▸ Extract:
^^^^

Željela bih rezervirati stol za dvoje.

I'd like to reserve a table for two. — feminine speaker, polite conditional in a restaurant.

Other forms

  • Passive participle: željen, željena, željeno ("wished-for, desired"). It is real but uncommon; you meet it most in the compound neželjen ("unwanted") — neželjena pošta ("junk mail / spam"), neželjena trudnoća ("unwanted pregnancy").
  • Present verbal adverb: želeći ("wishing, while wishing"), literary and rare in speech.

Cijela mu je mapa puna neželjene pošte.

His whole folder is full of spam. — 'neželjen' from the passive participle of 'željeti'.

Key uses and government

1. željeti + accusative — to want a thing

For wanting an object, željeti takes the accusative, like any plain transitive verb.

Želim novi mobitel, ali je preskup.

I want a new phone, but it's too expensive. — accusative 'novi mobitel'.

2. željeti + infinitive OR da-clause — to want to do something

When the wish is an action you yourself will do, use the infinitive: Želim spavati ("I want to sleep"). When the wish concerns someone else's action, use a da-clause: Želim da dođ ("I want you to come"). Croatian also allows the da-clause even for the same subject, especially in southern usage, but the infinitive is the safer default for same-subject wishes. The full split is covered at da vs the infinitive.

Želim naučiti svirati gitaru.

^^^^

▸ Data to examine:
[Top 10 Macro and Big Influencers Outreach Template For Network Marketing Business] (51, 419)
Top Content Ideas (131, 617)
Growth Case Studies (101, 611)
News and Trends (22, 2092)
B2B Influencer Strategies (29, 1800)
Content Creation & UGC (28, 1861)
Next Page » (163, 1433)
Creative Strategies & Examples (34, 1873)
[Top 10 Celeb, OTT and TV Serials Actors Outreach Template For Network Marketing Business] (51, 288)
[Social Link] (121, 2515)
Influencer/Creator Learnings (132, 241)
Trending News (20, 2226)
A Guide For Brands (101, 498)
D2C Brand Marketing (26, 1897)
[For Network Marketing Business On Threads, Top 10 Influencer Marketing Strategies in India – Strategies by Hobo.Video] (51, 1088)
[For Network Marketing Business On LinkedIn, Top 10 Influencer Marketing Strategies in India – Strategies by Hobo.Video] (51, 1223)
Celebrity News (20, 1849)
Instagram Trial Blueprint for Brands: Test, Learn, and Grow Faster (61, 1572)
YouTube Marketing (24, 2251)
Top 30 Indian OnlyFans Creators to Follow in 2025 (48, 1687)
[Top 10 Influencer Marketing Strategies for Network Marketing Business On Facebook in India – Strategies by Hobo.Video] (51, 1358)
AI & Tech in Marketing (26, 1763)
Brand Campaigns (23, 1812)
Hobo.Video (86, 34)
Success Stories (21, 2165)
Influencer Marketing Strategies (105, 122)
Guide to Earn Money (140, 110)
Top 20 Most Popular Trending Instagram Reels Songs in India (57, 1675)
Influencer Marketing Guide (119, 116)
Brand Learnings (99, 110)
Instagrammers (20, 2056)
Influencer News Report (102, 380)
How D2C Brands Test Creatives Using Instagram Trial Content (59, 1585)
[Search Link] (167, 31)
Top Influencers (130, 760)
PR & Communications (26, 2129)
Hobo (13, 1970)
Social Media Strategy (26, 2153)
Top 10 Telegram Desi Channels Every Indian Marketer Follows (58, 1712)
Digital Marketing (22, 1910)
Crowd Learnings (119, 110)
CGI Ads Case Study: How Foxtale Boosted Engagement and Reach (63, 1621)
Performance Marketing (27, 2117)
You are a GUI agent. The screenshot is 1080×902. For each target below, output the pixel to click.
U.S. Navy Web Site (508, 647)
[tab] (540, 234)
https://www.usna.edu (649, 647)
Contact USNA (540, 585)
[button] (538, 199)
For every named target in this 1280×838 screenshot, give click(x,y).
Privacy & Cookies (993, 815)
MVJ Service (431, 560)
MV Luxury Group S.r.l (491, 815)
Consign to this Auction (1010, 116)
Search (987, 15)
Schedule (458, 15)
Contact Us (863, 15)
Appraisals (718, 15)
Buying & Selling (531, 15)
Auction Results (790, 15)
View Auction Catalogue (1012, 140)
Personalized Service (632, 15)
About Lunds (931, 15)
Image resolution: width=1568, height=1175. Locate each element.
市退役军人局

^^^^

▸ What you need to do:
**1.** Answer these about the željeti entry:
(a) In which compound is the passive participle of željeti most often met, and what does that compound mean?
(b) Which case does željeti take when the thing wanted is an object?
(c) For wishes about an action the same subject will do, which form is named the safer default?
**2.** Please transcribe the željeti entry word for word, starting with "1. željeti +" and going on through "vs the infinitive.".
**3.** Go on with the željeti entry from the point where it stops.

▸ Solved tasks:
**1.**
(a) Neželjen, meaning "unwanted."
(b) The accusative.
(c) The infinitive.

**2.**
1. željeti + accusative — to want a thing

For wanting an object, željeti takes the accusative, like any plain transitive verb.

Želim novi mobitel, ali je preskup.

I want a new phone, but it's too expensive. — accusative 'novi mobitel'.

2. željeti + infinitive OR da-clause — to want to do something

When the wish is an action you yourself will do, use the infinitive: Želim spavati ("I want to sleep"). When the wish concerns someone else's action, use a da-clause: Želim da dođ ("I want you to come"). Croatian also allows the da-clause even for the same subject, especially in southern usage, but the infinitive is the safer default for same-subject wishes. The full split is covered at da vs the infinitive.

**3.**
I want to learn to play the guitar. — same subject, so the infinitive.

Želim da svi budu sretni.

I want everyone to be happy. — different subject, so 'da' + present.

3. željeti nekomu nešto — to wish someone something

This is the construction English speakers most often mangle. The person you wish well goes in the dative (ti, vam, mu, joj…) and the thing you wish them goes in the accusative (or, in fixed greetings, often the bare accusative noun). Želim ti sreću — "I wish you (dative) luck (accusative)". This is the engine behind nearly every Croatian greeting card; see congratulations and wishes.

Želim ti puno sreće na ispitu!

I wish you lots of luck on the exam! — dative 'ti', the wished thing 'puno sreće' (with genitive after 'puno').

Želimo vam ugodan boravak.

We wish you a pleasant stay. — dative 'vam', accusative 'ugodan boravak'.

4. željeti vs htjeti

Htjeti ("to want") is blunter, more direct, and far more frequent in casual speech — it is also the auxiliary that builds the future tense. Želim sounds more deliberate and polite; you would never put htjeti on a greeting card. In a café, Što želite? is the waiter's courteous "What would you like?", whereas Što hoćeš? ("What do you want?") between friends is fine but can sound abrupt to a stranger. The pair is contrasted in full at htjeti vs željeti.

Hoću sladoled! — Lijepo se traži: želim sladoled, molim.

I want ice cream! — Ask nicely: I'd like ice cream, please. — a parent correcting a child, 'hoću' → 'želim'.

Common Mistakes

❌ Željim kavu.

Spelling — the present has no 'j': it's 'želim', not 'željim' (the 'je' is only in the infinitive 'željeti' and the past).

✅ Želim kavu.

I'd like a coffee.

❌ Želim te sreću.

Wrong case — the person wished-well is dative 'ti', not accusative 'te'.

✅ Želim ti sreću.

I wish you luck.

❌ Želim da idem kući.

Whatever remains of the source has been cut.